No breakthroughs so far!

Bruce Eckel likes CrossLoop for XP screen sharing

XP is supposed to have built-in screen sharing controls, but I guess they don't work too well. Here's an important vote for CrossLoop:
Pairing Over the Web: "My brother recently turned me on to CrossLoop, which is the simplest and most responsive one we've tried, and allows both users to easily type into the document. Kudos to the CrossLoop creators; this really is a big improvement."
The first thing I'll do after buying 10.5.3 is describe what I think of Leopard's screen sharing. The lack of discussion on OS X blogs is probably meaningful.

CH likes the Consolas programming font - and Inconsolata for OS X

Coding Horror: Revisiting Programming Fonts shows Consolas, Inconsolata, and a few others. You can install Inconsolata in OS X.

Lookout CAN run on Outlook 2007

Lookout for Outlook was the best full text Outlook search solution ever to run on XP. It wasn't half bad for handling file system search as well. The last version had some bugs, but it was fundamentally excellent.

Alas, Microsoft bought the company and killed the product.
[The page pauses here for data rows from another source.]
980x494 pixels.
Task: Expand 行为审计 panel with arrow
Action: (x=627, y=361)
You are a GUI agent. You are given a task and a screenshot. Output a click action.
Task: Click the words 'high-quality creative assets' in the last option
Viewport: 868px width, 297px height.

Windows Live Search (aka Windows Desktop Search) is what I use now, though I fear it has deep bugs that might be killing XP. Of course I have a completely plausible paranoid fear that every new Microsoft product and patch is designed to covertly degrade Windows XP (the noble Windows Live Writer team doesn't know about the changes being made to their code after check-in).
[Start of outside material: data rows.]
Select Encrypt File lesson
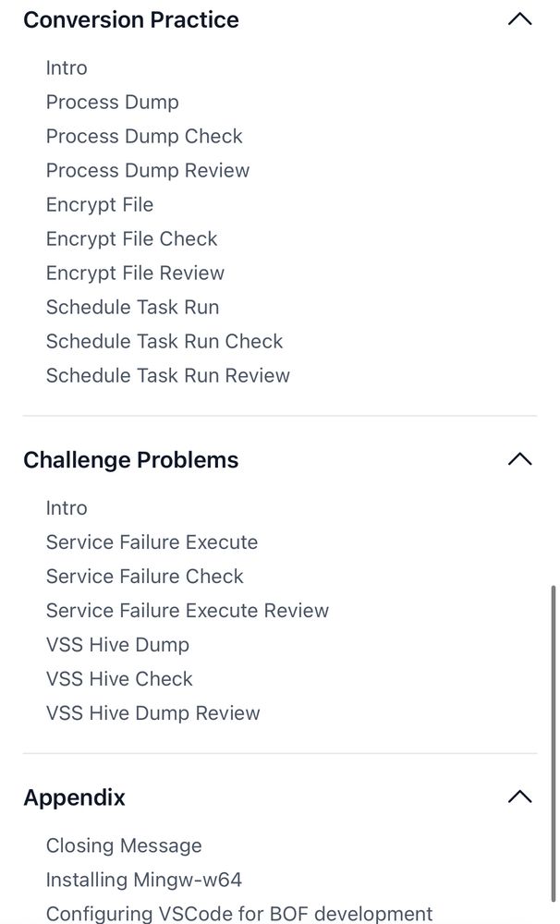The image size is (560, 924). 100,204
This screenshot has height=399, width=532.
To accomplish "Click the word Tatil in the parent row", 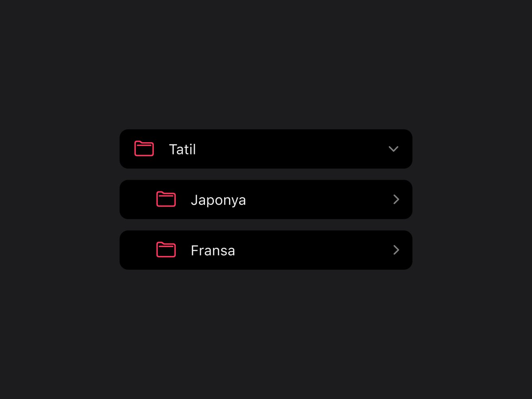I will click(x=182, y=149).
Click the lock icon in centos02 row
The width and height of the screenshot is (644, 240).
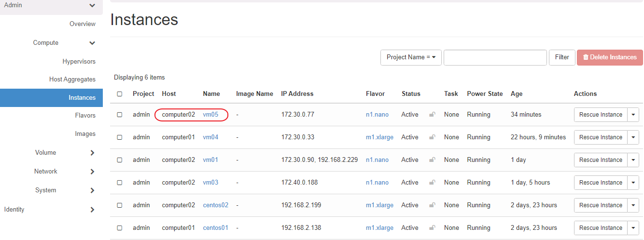pos(433,205)
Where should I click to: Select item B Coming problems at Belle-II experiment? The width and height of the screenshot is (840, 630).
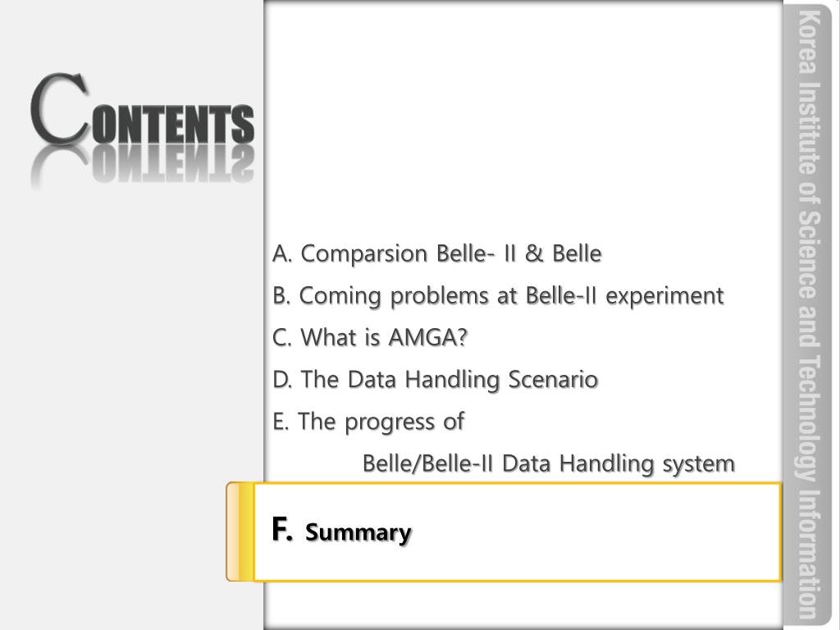click(x=498, y=295)
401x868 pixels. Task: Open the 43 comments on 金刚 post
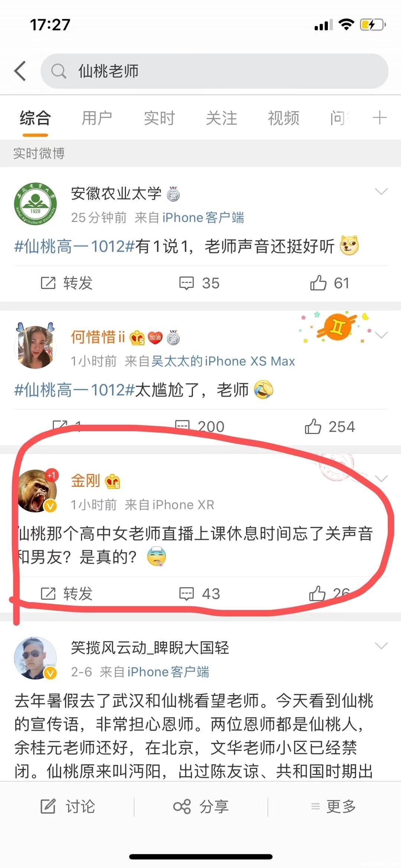pyautogui.click(x=199, y=594)
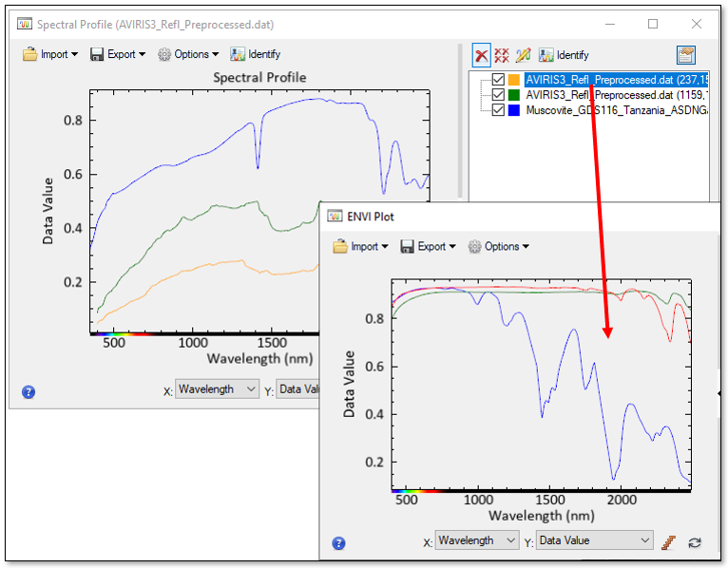
Task: Toggle the green AVIRIS3 spectrum checkbox
Action: 498,95
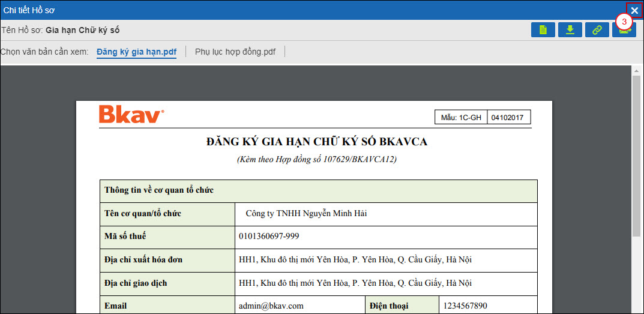The width and height of the screenshot is (644, 314).
Task: Download the file using the download icon
Action: [570, 30]
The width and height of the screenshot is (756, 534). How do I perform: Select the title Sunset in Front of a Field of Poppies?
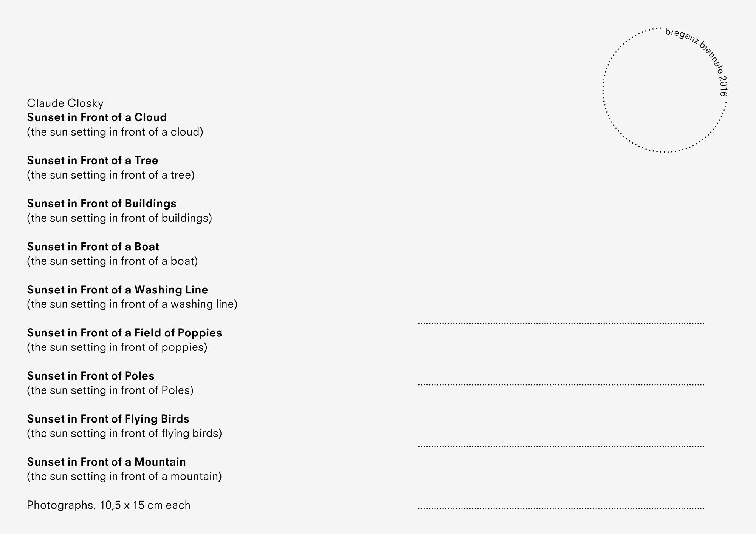[x=124, y=333]
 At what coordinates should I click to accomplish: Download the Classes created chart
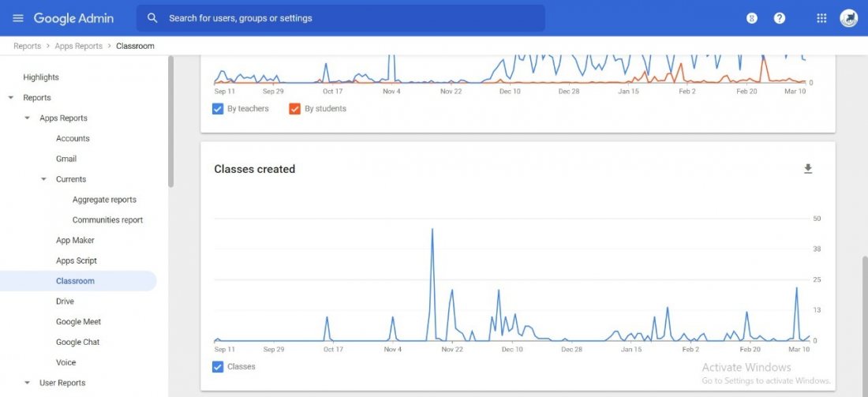808,169
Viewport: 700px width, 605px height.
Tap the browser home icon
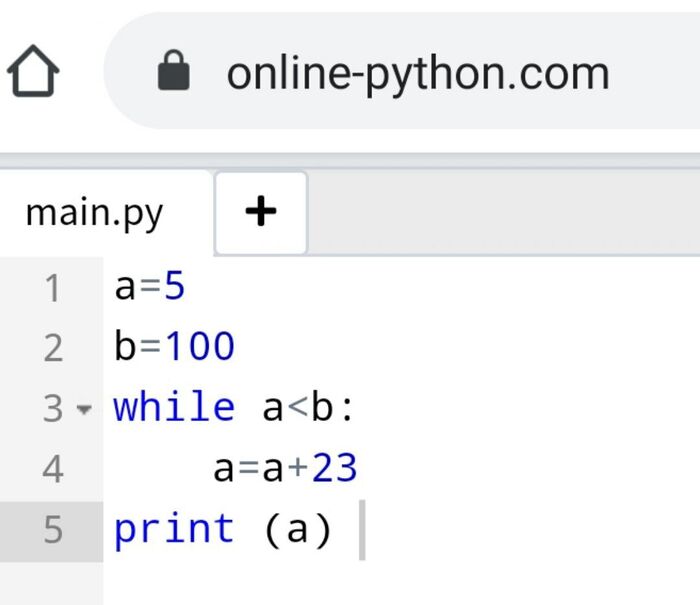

Microsoft wrote the encyclopedia on killing rival products by creating subtle and gross incompatibilities, and Microsoft's most hated enemy these days is Windows XP. The Dark Arts are never truly forgotten.

But I digress.

Joel Spolsky tells us that the original developer is finding ways to extend Lookout's lifespan:
Getting Lookout to run on Outlook 2007 again - Joel on Software: "...the original author of Lookout, Mike Belshe, had just posted instructions for getting Lookout to work on Outlook 2007."
Incidentally, Belshe has a blog. Today's post has him praising Windows Live Writer and cursing Microsoft's web sites. I love reading people who agree with me, so I'll add his blog to my feedlist.